Shortly I will be stripping down my current set up and starting over, but before doing so I am curious to know if cat litter is going to be a viable option? Can anybody please share their experiences of using cat litter as a substrate? 

Is it easy to work with? 
Do plants anchor well when positioned, or will I forever be replanting? 
Will it turn to mush after 6months?

I am concerned that the brand I was planning on using is going to be a little too lightweight to maintain a decent scape, and that it will get blown around from the force of the spray bar, and generally be a pain in the a*se to work with? 

The main reason for me choosing this path is that of financial reasons. I have a 1010x450x500-180ltr and plan on going fairly deep with the substrate, so ADA or NatureSoil is out of the question.  

If anybody has used, or is using cat litter as a substrate please share your experiences, good and bad. I would rather make the right choice now than live to regret it later, if ya know what I mean. 

Cheers all.


----------



## Alastair (22 Jul 2011)

Hi, 
I use tesco lightweight low dust cat litter in my 100 gallon and I'm really really pleased with it. I now a few people on here use it too. Has a lovely colour and isn't too light. It does has a perfumed smell so will need a good rinse. What I did was put a small layer of jbl aquabasis plus underneath which helps with plants roots but it's not really needed. Most just put a very small amount of osmocote under but it certainly doesnt turn to mush. It's very good at absorbing nutrients too. If I'd have gone down branded substrate route, it would have cost me a good few hundred pounds, I bought 5 bags which came to just short of 15 pound so well worth it. I'm looking at getting a much bigger tank and will again buy more of this

There's a thread here on it. viewtopic.php?f=17&t=8572


----------



## Quetzalcoatl (24 Jul 2011)

Hi there. Sorry for the late reply, been away for the weekend and aint been anywhere near a computer.  

Tesco`s lightweight was the one I was looking at using. Good to know you havn`t had any issues with it? Do you use a spraybar? Do you not have problems with the cat litter getting blown about the place?

Anyway, thanks for putting my mind at ease, and thanks for that link, it was exactly what I was looking for! 

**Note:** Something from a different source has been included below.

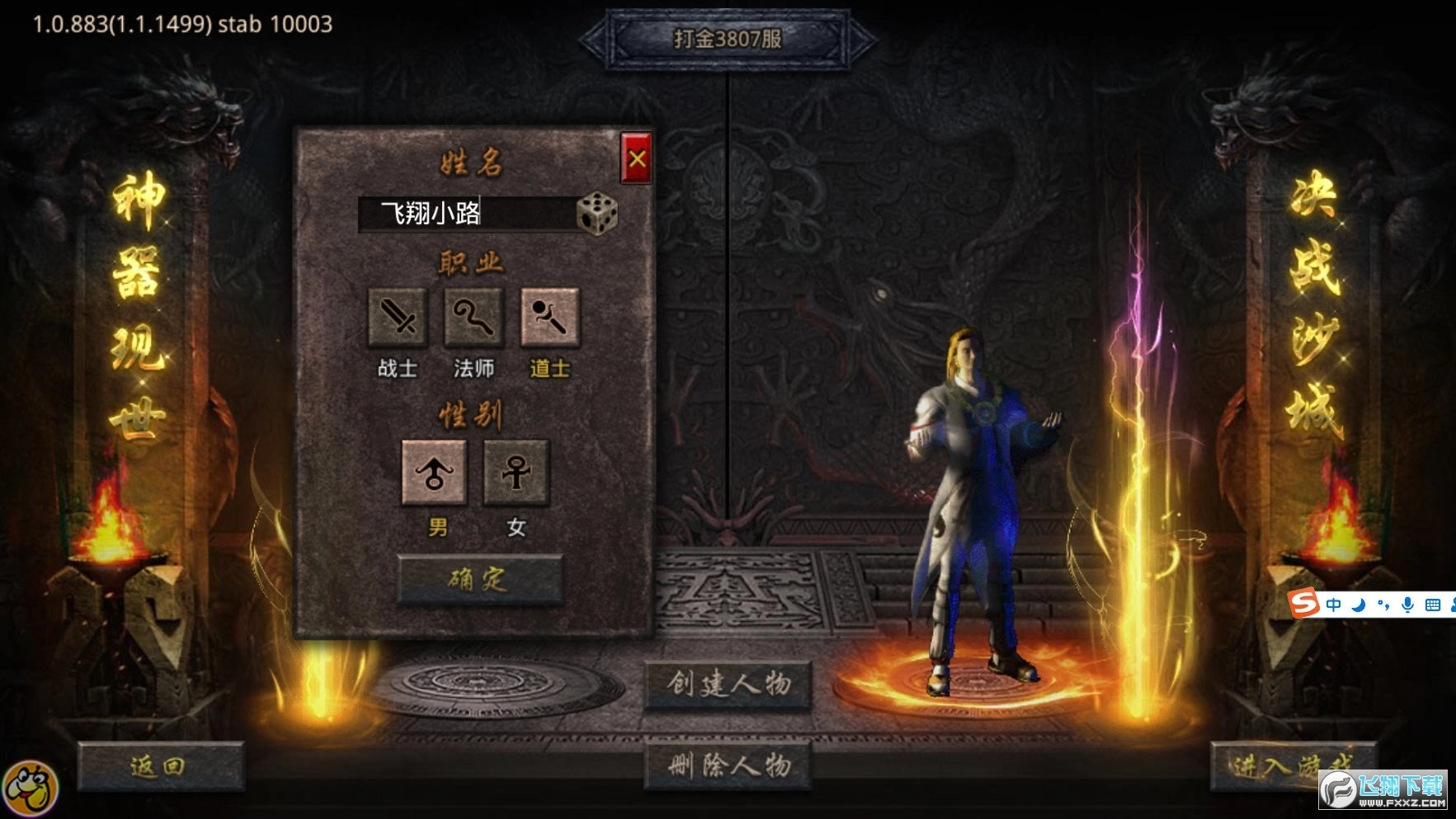Click the dice to randomize the name
This screenshot has width=1456, height=819.
click(x=596, y=214)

Denton. Manchester! Does that mean you`re a "Citizen"?  

Cheers.


----------



## Alastair (24 Jul 2011)

Yeah I use spray bars, I run two fx5s on my big tank and it can move the cat litter slightly but only if there's nothing planted in the foreground. I have them turned up almost full and it's staying put. It's great stuff in my opinion. 

A citizen ha ha what do you mean :0)


----------



## Quetzalcoatl (25 Jul 2011)

Sorry mate. Football related banter.   
Most people over that side of Manchester usually follow Man City. (Denton, Hyde, Hazel Grove) Man City fans are refered to as Citizens?
My other big passion besides plants is Manchester United. So you can understand my concern.


----------



## Alastair (25 Jul 2011)

Oh god your not a red....in that case cat litre is rubbish...don't bother ha ha ha


----------